Dia juga menyinggung bahwa keberhasilan seseorang dalam memperoleh harta itu melibatkan banyak pihak, misalnya bahan mentahnya dari Tuhan dan keberhasilan dalam usaha mencari harta melibatkan polisi, melibatkan pasar, melibatkan jalan raya. Sehingga dalam harta yang dihasilkan ada hak saudara, sekemanusiaan.
"Jadi sebenarnya, kalau kita lihat saja pada yang kedua ini tadi, ada hak Allah, mestinya 50-50, setengah-setengah.

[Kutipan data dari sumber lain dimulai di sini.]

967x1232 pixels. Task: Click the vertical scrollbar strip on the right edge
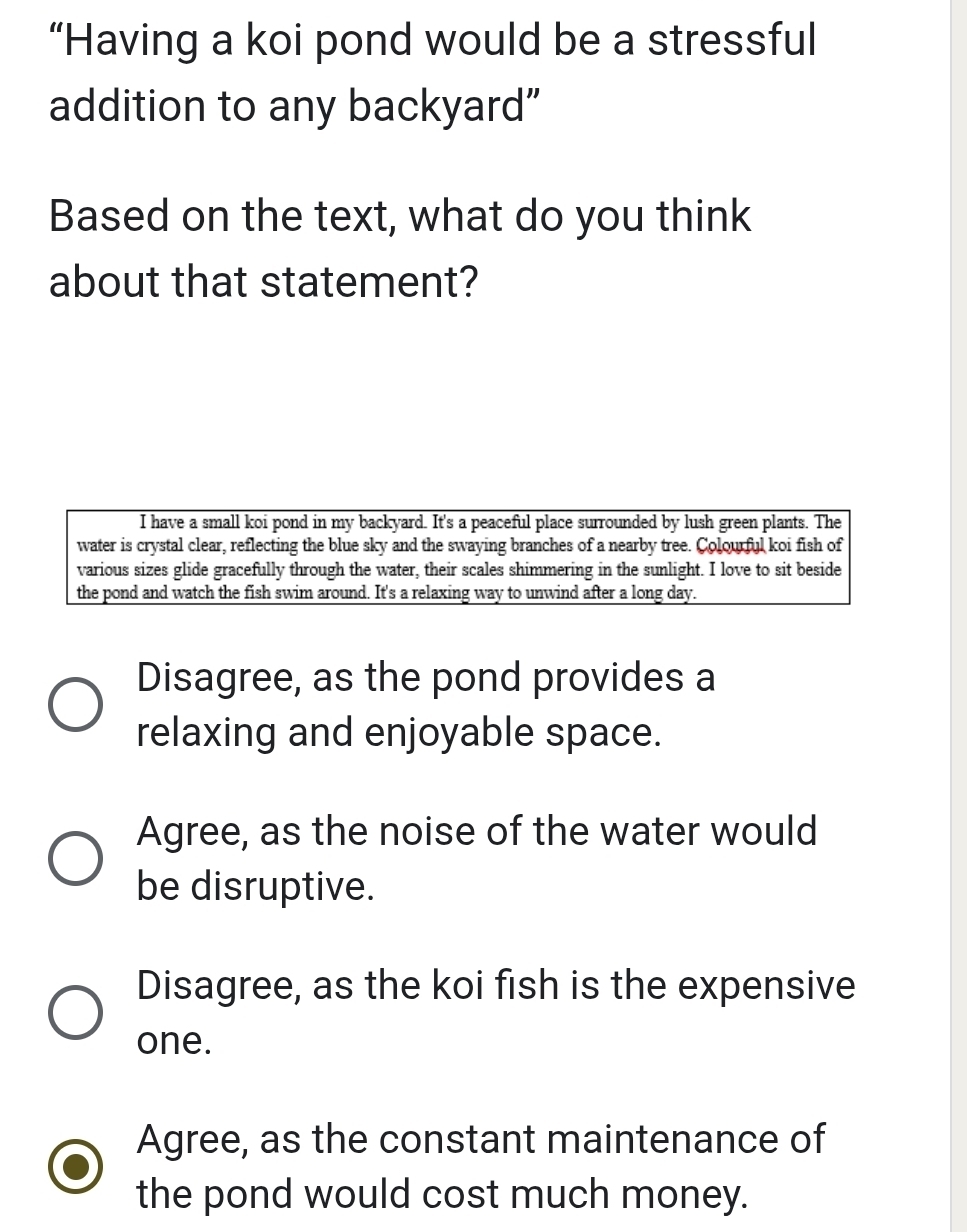(x=958, y=616)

Tapi Allah tidak meminta itu," imbuhnya.
Menurut M. Quraish Shihab, dalam konteksnya, zakat diberikan pada kelompok-kelompok tertentu, seperi fakir dan miskin punya bagian dari Zakat. Kalaupun dia belum dalam kedudukan fakir dan miskin, tetapi sangat membutuhkan ada hal yang harus dipertimbangkan, misalnya untuk modal kerja.
"Karena itu lebih baik memberikan modal daripada memberi sedikit-sedikit. Dengan memberi modal, maka diharapkan yang diberi ini dapat berusaha dan berkembang, sehingga tahun depan dia bisa mengeluarkan Zakat," terangnya.
Ada sunnah yang mengatakan memberi kepada yang lebih dekat, yang terdekat. Namun M. Quraish Shihab mengingatkan untuk memperhatikan apakah orang terdekat termasuk membutuhkan atau tidak.
"Kita dianjurkan memberi yang butuh dan yang dekat, tapi intinya pada yang butuh, karena yang dekat tapi tidak butuh, tidak diberi dong. Dan yang dekat itu bukan hanya dalam pengertian dekat hubungan keluarga, bisa jadi dekat hubungan kekerabatan, hubungan tetangga, hubungan sebangsa, hubungan ini, jadi itu arti dekat. Kalau semua orang yang mampu memberi perhatian kepada yang dekat, tidak akan ada orang miskin," tegasnya.
Terakhir, dia menyampaikan pentingnya zakat yang tepat sasaran. Dalam hal ini, tugas amil sangat penting untuk mencari orang-orang yang membutuhkan dengan tetap menjaga air muka dan martabatnya.
"Amil, cari itu siapa, dan itu yang penting untuk bisa memastikan kalau istilah dalam pemerintahan tepat sasaran," tutupnya.